Ocyrhoe (/oʊˈsɪroʊiː/; Ancient Greek: Ὠκυρόη) or Ocyrrhoe (Ὠκυρρόη) refers to at least five characters in Greek mythology.

- Ocyrrhoe, one of the 3,000 Oceanids, water-nymph daughters of the Titans Oceanus and his sister-spouse Tethys. She was the mother of Phasis by Helios. Ocyrhoe may refer to 'speed and mobility'.

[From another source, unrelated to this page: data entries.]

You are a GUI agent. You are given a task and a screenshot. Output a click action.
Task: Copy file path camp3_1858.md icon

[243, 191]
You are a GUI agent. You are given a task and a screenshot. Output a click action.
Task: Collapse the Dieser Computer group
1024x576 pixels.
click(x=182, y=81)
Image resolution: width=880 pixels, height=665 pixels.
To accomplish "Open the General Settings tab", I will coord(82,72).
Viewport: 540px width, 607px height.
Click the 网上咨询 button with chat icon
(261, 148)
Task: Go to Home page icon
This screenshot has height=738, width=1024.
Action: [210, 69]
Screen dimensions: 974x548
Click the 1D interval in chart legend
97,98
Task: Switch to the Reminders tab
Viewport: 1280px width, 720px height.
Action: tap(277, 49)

- Ocyrhoe, daughter of Chiron and Chariclo. She was transformed into a horse because she told her father Chiron his exact fate. Ocyrhoe revealed that he would forsake his immortality to be spared the agonizing pain of a serpent's poison. For this transgression, Ocyrhoe's ability to speak was taken. One might assume that she turned into a horse because her father was a centaur, and because she had long, auburn hair.
- Ocyrrhoe or Ocyone, a naiad-nymph. She was the mother, by Hippasus, of Hippomedon (a defender of Troy), to whom she gave birth on the banks of River Sangarius. Her son was killed by Neoptolemus.
- Ocyrhoë, the nymph daughter of the river god Imbrasus and Chesias, a noble maiden. While in Miletus at a festival in honor of Artemis, she caught Apollo's attention and, fleeing from his advances, asked Pompilus, a seafarer and an old friend of her father, to take her home. Pompilus took her on board the ship, but Apollo caught up with them, took the girl and then changed the ship into stone and Pompilus into a fish.
- Ocyrrhoe, a nymph of Mysia, mother of Caicus by Hermes.